Cynthia Erivo, Alia Shawkat dans le film Sundance d'Anthony Chen : Date limite


Tous ceux qui ont voyagé dans les stations balnéaires du monde entier les reconnaîtront, les étrangers évidents qui passent leurs journées à approcher les touristes avec des bibelots assortis à vendre et sont le plus souvent ignorés ou chassés par les Occidentaux. Peu de films précieux ont mis de telles figures au centre de la scène, mais Drift fait cela et bien plus encore en examinant une jeune femme dont la position actuellement désespérée dans le monde masque le genre de vie très différent auquel elle était autrefois habituée. La tragédie et le deuil sont traités d’une manière exceptionnellement aiguë et perspicace dans Drift.

Travaillant à partir d’un roman de 2013 d’Alexander Maksik, dont le titre complet est A Marker to Measure Drift, l’auteur et sa co-scénariste Susanne Farrell ont abordé un récit difficile que de nombreux cinéphiles éviteraient facilement, une tragédie personnelle d’une ampleur stupéfiante. Mais non seulement le réalisateur singapourien Anthony Chen s’est donné la tâche difficile dans cette adaptation ambitieuse, mais il a aussi notamment réussi à faire voir le monde avec des yeux très différents.
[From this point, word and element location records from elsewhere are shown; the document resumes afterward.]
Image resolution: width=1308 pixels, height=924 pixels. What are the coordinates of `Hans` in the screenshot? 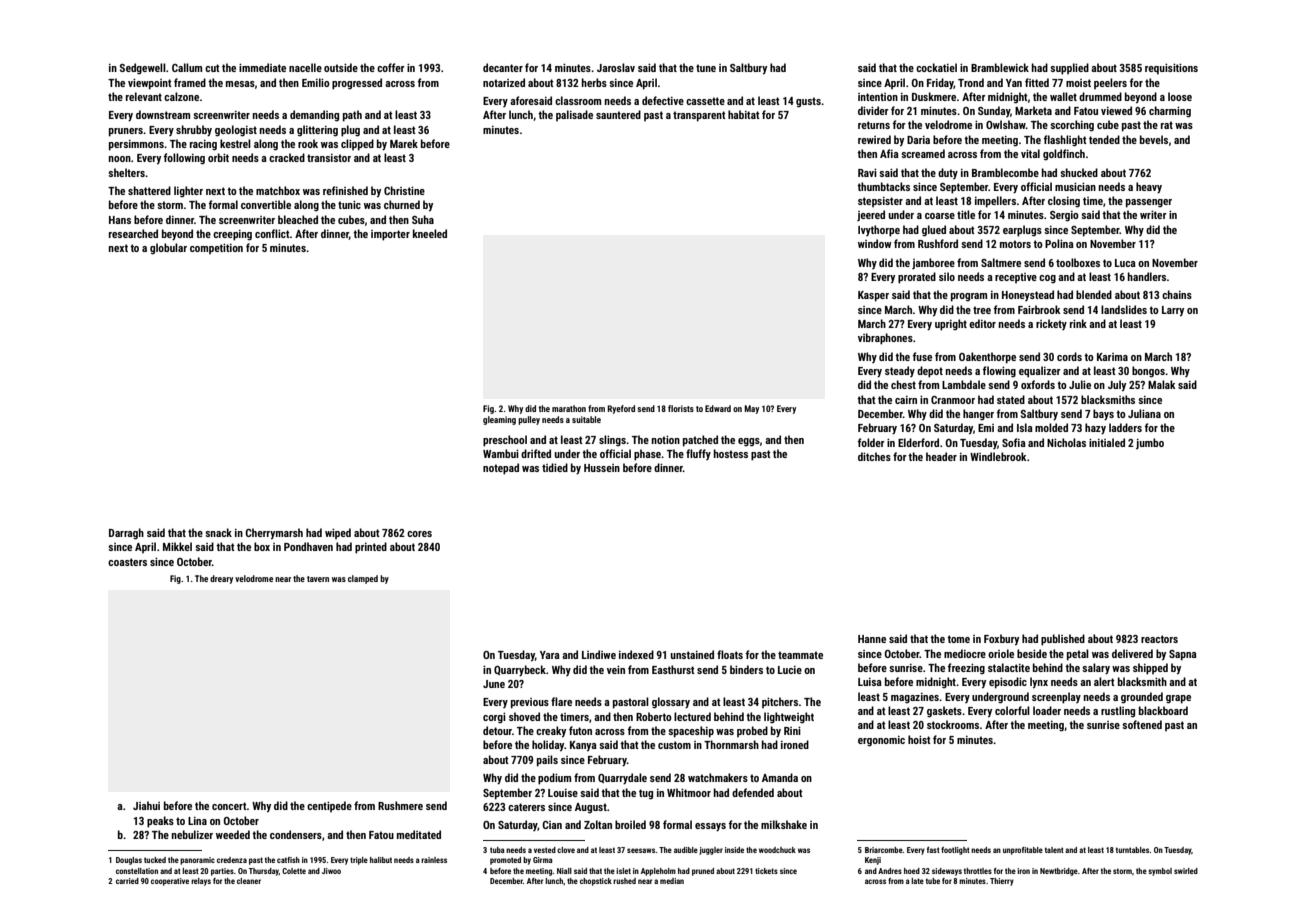 It's located at (120, 220).
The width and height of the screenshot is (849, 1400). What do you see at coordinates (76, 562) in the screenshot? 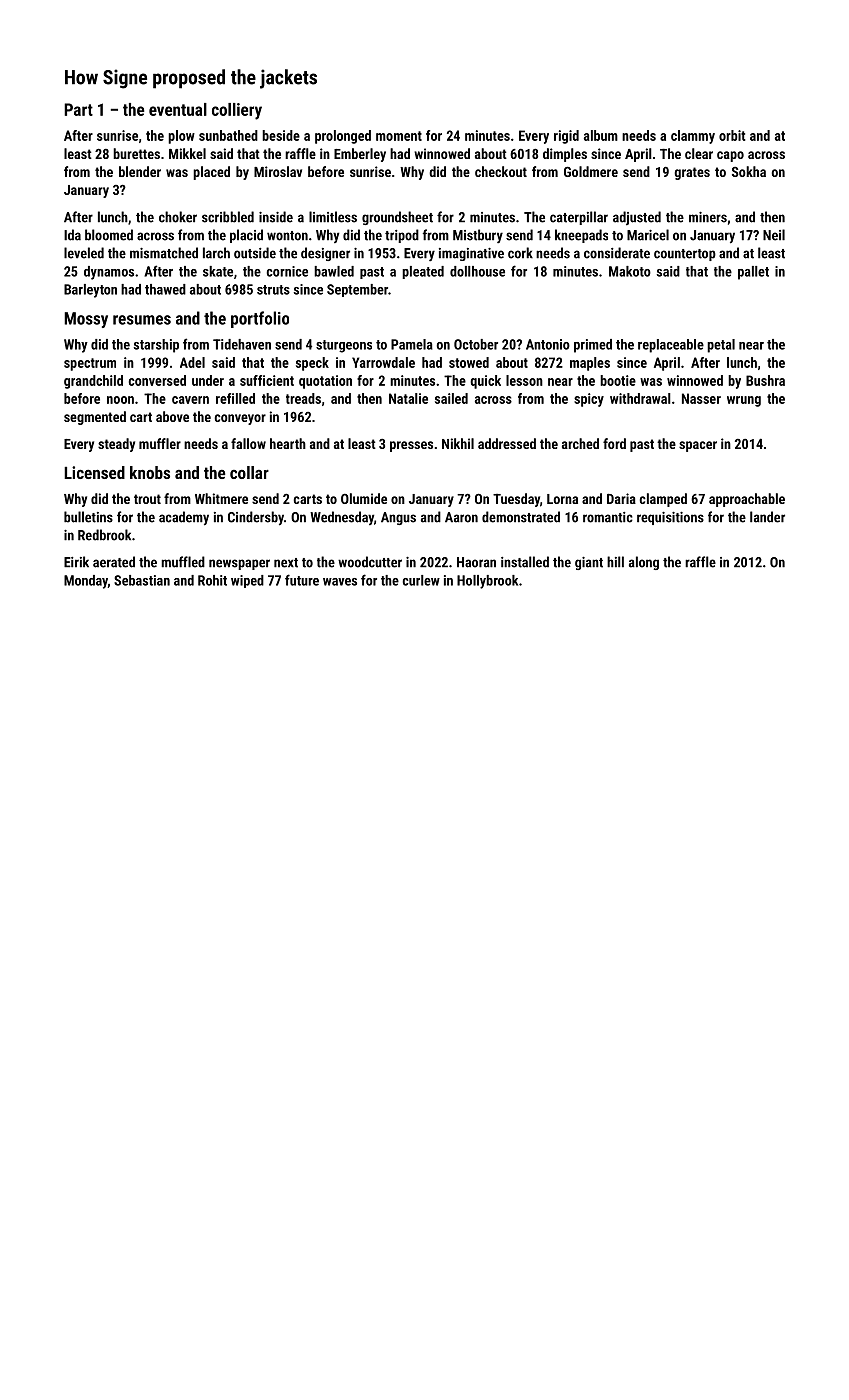
I see `Eirik` at bounding box center [76, 562].
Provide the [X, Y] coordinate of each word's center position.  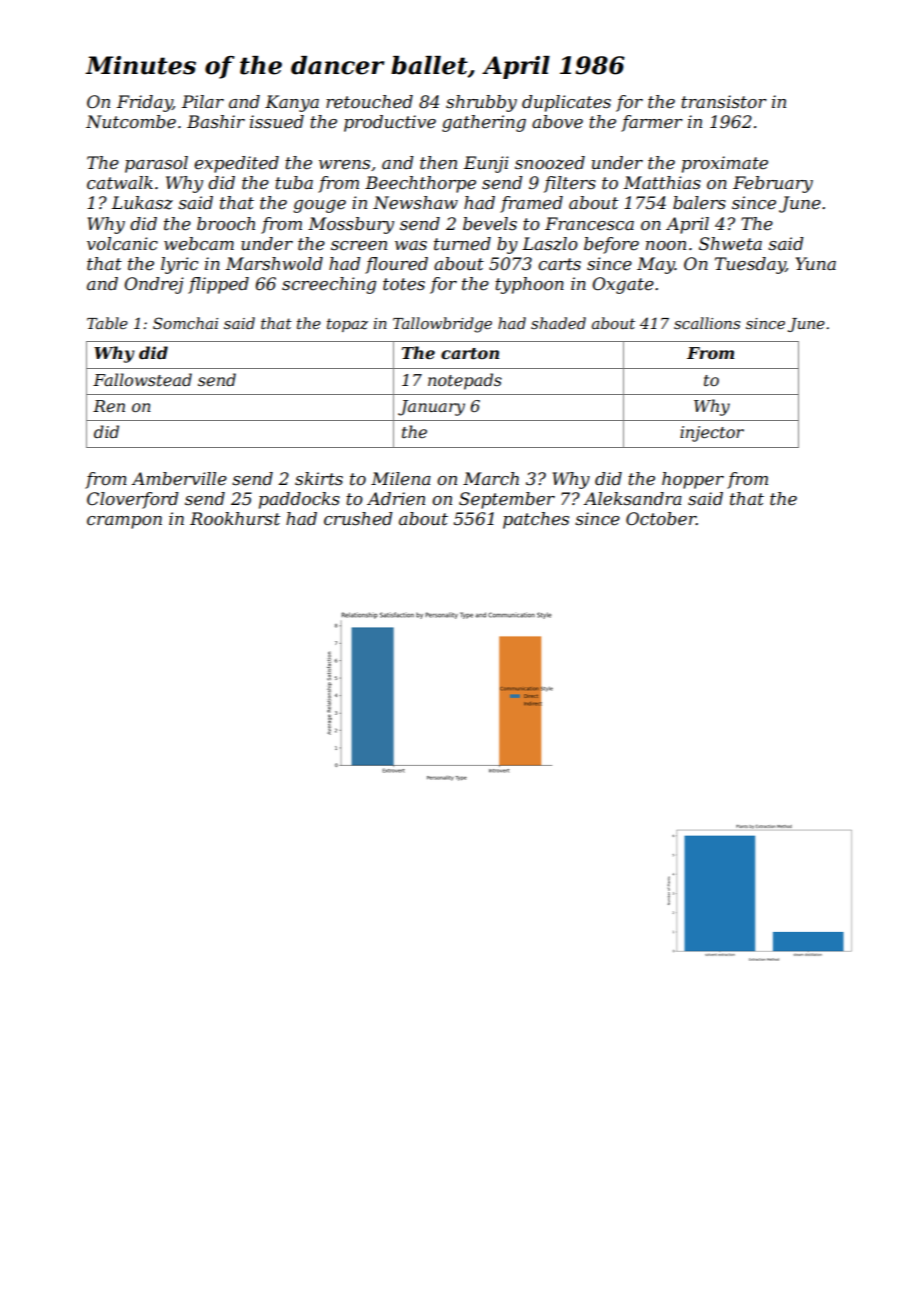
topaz [347, 325]
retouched [369, 102]
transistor [724, 102]
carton [470, 354]
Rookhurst [235, 519]
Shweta [730, 243]
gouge [319, 206]
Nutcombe [131, 122]
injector [712, 434]
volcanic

Le film, qui a été présenté en première mondiale dans la section Premières du Festival du film de Sundance, fonctionne en mode observation pendant la première demi-heure environ alors que nous voyons les mouvements curieux d’une jeune femme que l’on suppose être une réfugiée d’Afrique alors qu’elle se déplace à travers le des foules de touristes le long d’une magnifique station balnéaire grecque.

Cynthia Erivo, Alia Shawkat dans le film Sundance d'Anthony Chen : Date limite

Jacqueline (Cynthia Erivo) donne un massage ici, gagne un pourboire là, et on a vite l’impression que si elle pouvait se rendre invisible, elle le ferait volontiers. Mais il y a quelque chose chez cette femme qui la distingue des autres réfugiés travaillant sur la plage, le premier cadeau étant son accent britannique tony, même si elle parle le moins de mots possible. Vous avez le sentiment que, malgré ses efforts pour rester discrète, elle a peur d’être exposée ou d’une manière ou d’une autre découverte.

Ce sens de l’intrigue a été maintenu juste assez longtemps lorsqu’une autre jeune femme, Callie (la toujours bienvenue Alia Shawkat), une guide touristique légitime et grégaire qui dirige des groupes autour de la magnifique et accidentée zone balnéaire, établit un lien avec elle, ou à moins tente de ; Jacqueline est aussi renfermée et muette qu’elle pourrait l’être. D’abord discrètement, puis avec force, le profond secret tragique de Jacqueline est révélé. Entre-temps, les deux femmes s’engagent dans une relation quelque peu hésitante mais finalement significative qui révèle finalement la raison de l’auto-exil de Jacqueline de la vie.

Son histoire émerge par à-coups jusqu’à ce que des flashbacks intenses fournissent l’histoire complète. L’ouverture naturelle de Shawkat et la joie qu’elle prend à parler contrastent idéalement avec l’obscurité sans relâche du sort de Jacqueline dans la vie. Une fois que le redoutable secret est révélé, vous commencez à apprécier d’autant plus la façon calme et retenue dont Chen et les écrivains ont structuré leur récit de cette histoire tragique.

Les circonstances et leurs conséquences auraient peut-être incité des cinéastes plus grossiers et évidents à augmenter la nature mélodramatique du gain, mais la proportion et l’approche légèrement sous-estimée semblent justes compte tenu du mystère intégré dans l’approche plus subtile adoptée. Cette narration admirablement aboutie plaira à ce qu’on appelait autrefois le public d’art et d’essai. On peut se demander dans quelle mesure cela existe encore, mais les téléspectateurs avertis où qu’ils se trouvent apprécieront bien l’habileté avec laquelle ce drame à combustion lente a été préparé.